Joe settles in for his tow from St. Albans, Vt., home to Montreal.
Joe settles in for his tow from St. Albans, Vt., home to Montreal.

The tow-truck driver was a darling, but he didn’t have his passport with him. He’d take us as far as the border, he said, and leave us at the duty free. Sounds reasonable, right? But you know us. You know it couldn’t possibly be a warm, brightly lit duty free at a nice big border with lots of traffic and fun things to look at. You just knew it, didn’t you?

I was a little mad by the time the second tow-truck driver showed up.
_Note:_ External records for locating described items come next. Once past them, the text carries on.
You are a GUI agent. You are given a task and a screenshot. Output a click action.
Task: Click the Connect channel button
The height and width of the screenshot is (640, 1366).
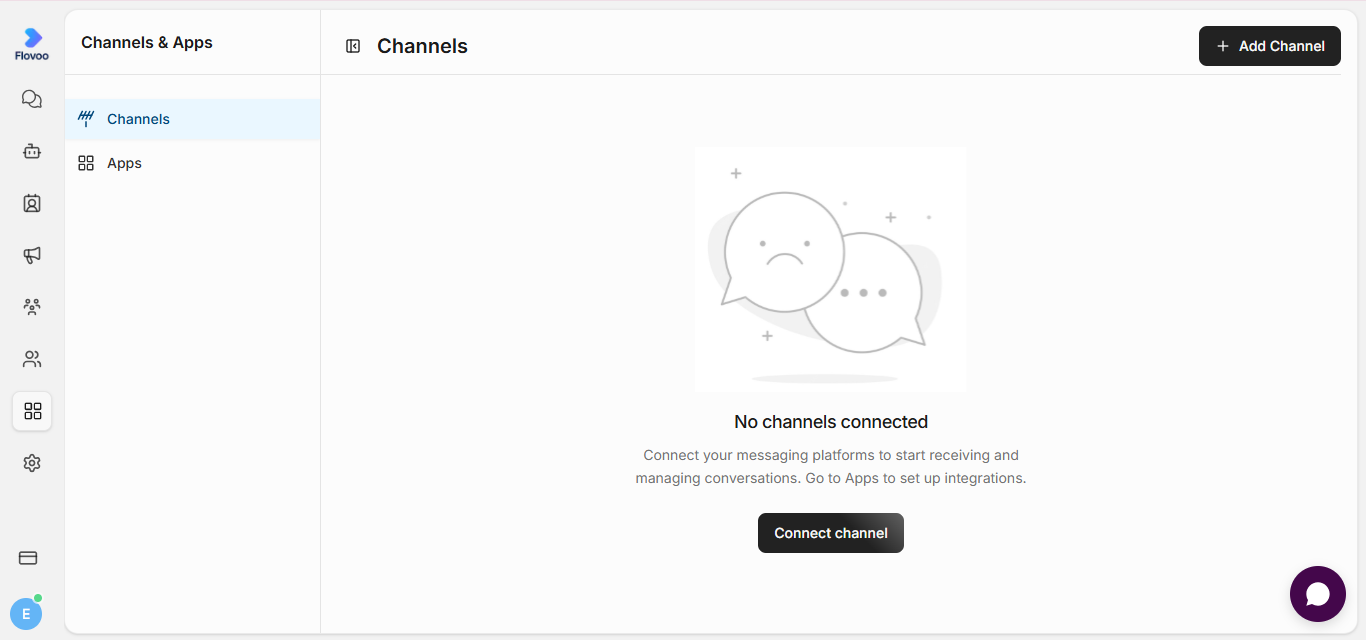[831, 533]
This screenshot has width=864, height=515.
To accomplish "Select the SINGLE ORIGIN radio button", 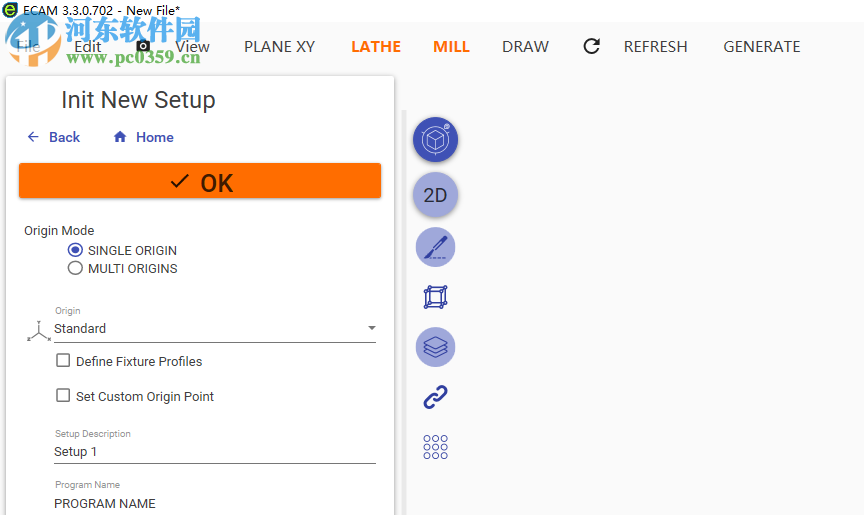I will [x=75, y=250].
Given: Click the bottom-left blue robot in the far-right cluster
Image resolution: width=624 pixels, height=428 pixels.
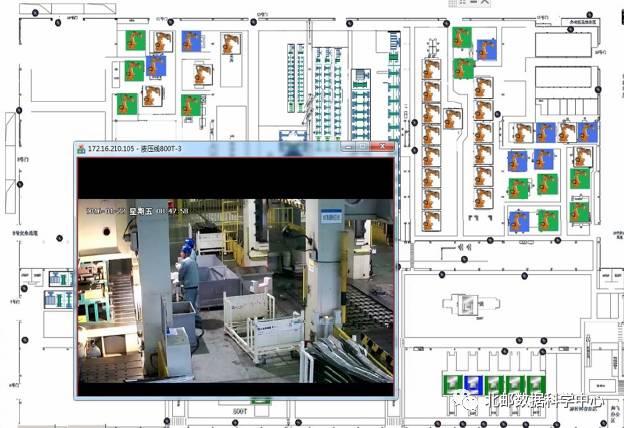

We’d been told there wouldn’t be enough room in the cab for us and a car seat, so Melani unloaded most of her stuff onto the shadowed, cold dirt of the parking lot and was determined to wait there for her mother, who’d been woken up after midnight and drawn into our chilly drama.

Her mother was not answering her cellphone, so we couldn’t explain to her that the duty free probably wasn’t what she was expecting. It was a good distance off the highway, down a twisty, heavily wooded road. It was a small, dark shack with a looping parking area surrounded on three sides by thick black forest and this—this!—is where my bride expected me to leave her for an indeterminate amount of time.

I was that sort of mad where, as I buckled myself and the baby into the tow truck, I thought, “If she gets herself disfigured by a man with a hook, I’m gonna kill her.”

The driver was round and baby-faced and earnest. He wanted to talk about cars, and five minutes into the drive he’d determined that I knew just enough about vehicles to be a satisfactory sounding board.

“What does her mother drive?” he asked as we approached the boarder. He was squinting toward the U.S. entry, scanning the cars on that side.

“A beige Ford.”

He shrugged, because she hadn’t gotten there yet, and we speedily crossed the border ourselves, whereupon he continued to tell me about his cars and what he was going to do to them. He asked me again what sort of car Mel’s mom drove and he peered at approaching headlights seriously.

Moments later, he filled in the blanks: “A Taurus? 2003 or 2004? She just passed us.” I sighed and relaxed, because everything was going to be fine, and then I realized he’d gotten model and year of her car from the shape of headlights travelling past us at 100 kilometres an hour. I was probably about as impressed as he’d thought I’d be, but not as impressed (how could he have known?) when he said slightly shyly, “You know another thing I’m kinda into? Demolition derbies.”

When I squealed and matched his excitement, he whipped out his phone and navigated (the highway was dark, but straight and empty) to his demo videos, which I watched the rest of the way home.

And though Joe was going to be just fine (he had a broken axle), I made him a silent promise right then that when his time came, he wouldn’t go off to some lonely dump—he’ll be donated for a demolition derby and go out in flames.